HANNAH is an experimental design practice that leverages and augments ordinary technology for material, spatial, and cultural experimentation in built projects across scales. The work is driven by tectonic and material explorations in architecture. The design voice of Leslie Lok & Sasa Zivkovic, HANNAH is a platform to unapologetically test and explore current personal architectural obsessions surrounding: material misuse, forms, construction, concrete, DIY robots, trees, toolpaths, and buildings. HANNAH’s RRRolling Stones project won the 2018 Folly/Function competition hosted by the Architectural League of New York and Socrates Sculpture Park and was named a Next Progressive by Architect magazine. The practice recently completed a full-scale 3D-printed Ashen Cabin in Ithaca, New York. HANNAH’s work was presented at and published by ACADIA, Rob|Arch, Digital Concrete, ACSA, and FABRICATE 2020, as well as exhibited at the 2019 UABB Shenzhen Biennale, the Pinkcomma Gallery in Boston, Art Omi, Archtober, the 2017 UIA Congress in Seoul, and the Momentary museum in Bentonville.
Speakers: Leslie Lok & Sasa Zivkovic, HANNAH Design Office
Leslie Lok is an assistant professor and the B.Arch Coordinator at Cornell University College of Architecture, Art, and Planning. Allied with computational technology and with a focus on urbanism, her research and teaching explore the intersection of housing, urbanization, and mass-customized construction methods at multiple scales.
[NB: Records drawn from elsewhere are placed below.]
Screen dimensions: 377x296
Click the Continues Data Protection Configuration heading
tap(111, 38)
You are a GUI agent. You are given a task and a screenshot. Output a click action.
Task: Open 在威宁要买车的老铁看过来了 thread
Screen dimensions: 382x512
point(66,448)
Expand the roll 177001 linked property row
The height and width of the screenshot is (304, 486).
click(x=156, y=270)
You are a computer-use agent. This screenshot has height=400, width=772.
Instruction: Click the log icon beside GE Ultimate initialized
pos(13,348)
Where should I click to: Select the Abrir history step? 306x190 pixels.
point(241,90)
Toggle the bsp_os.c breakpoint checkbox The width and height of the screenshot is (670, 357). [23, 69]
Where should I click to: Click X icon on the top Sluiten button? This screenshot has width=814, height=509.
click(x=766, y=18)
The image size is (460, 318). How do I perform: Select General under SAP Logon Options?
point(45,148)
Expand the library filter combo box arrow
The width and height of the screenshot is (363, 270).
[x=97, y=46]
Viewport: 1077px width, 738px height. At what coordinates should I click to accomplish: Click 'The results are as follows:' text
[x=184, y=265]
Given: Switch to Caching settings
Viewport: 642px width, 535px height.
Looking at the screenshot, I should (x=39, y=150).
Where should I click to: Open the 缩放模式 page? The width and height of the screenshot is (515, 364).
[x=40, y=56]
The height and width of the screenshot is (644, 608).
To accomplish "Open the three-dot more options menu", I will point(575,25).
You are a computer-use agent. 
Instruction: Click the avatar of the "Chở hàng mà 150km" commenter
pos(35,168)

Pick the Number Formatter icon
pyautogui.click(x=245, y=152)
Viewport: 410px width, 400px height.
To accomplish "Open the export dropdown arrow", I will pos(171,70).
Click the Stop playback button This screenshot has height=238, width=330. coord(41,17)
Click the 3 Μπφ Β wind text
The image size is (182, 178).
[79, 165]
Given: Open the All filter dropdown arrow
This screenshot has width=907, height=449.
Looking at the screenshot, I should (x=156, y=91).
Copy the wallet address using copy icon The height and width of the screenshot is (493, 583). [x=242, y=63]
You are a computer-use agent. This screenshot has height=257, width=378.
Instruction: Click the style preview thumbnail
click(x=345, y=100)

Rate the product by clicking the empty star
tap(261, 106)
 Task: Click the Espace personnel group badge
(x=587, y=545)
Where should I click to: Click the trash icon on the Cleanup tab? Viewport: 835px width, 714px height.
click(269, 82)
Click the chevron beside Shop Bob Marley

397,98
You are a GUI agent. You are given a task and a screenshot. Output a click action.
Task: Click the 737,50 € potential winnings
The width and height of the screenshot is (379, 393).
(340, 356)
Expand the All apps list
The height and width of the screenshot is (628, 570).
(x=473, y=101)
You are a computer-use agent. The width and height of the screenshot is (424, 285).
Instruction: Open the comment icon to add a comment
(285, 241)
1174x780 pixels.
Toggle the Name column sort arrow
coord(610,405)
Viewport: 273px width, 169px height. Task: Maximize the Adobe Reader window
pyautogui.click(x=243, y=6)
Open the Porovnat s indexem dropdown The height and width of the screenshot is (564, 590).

Lok received her master of architecture at MIT and has previously taught at McGill University.
Sasa Zivkovic is an assistant professor at Cornell University AAP where he directs the Robotic Construction Laboratory (RCL), an interdisciplinary research group that investigates the implementation of robotic based construction technology. Zivkovic received his M.Arch at MIT where he was the recipient of the AIA Certificate of Merit. Prior to MIT, Zivkovic studied architecture and city planning at Stuttgart University where he was awarded a fellowship from the German National Academic Foundation.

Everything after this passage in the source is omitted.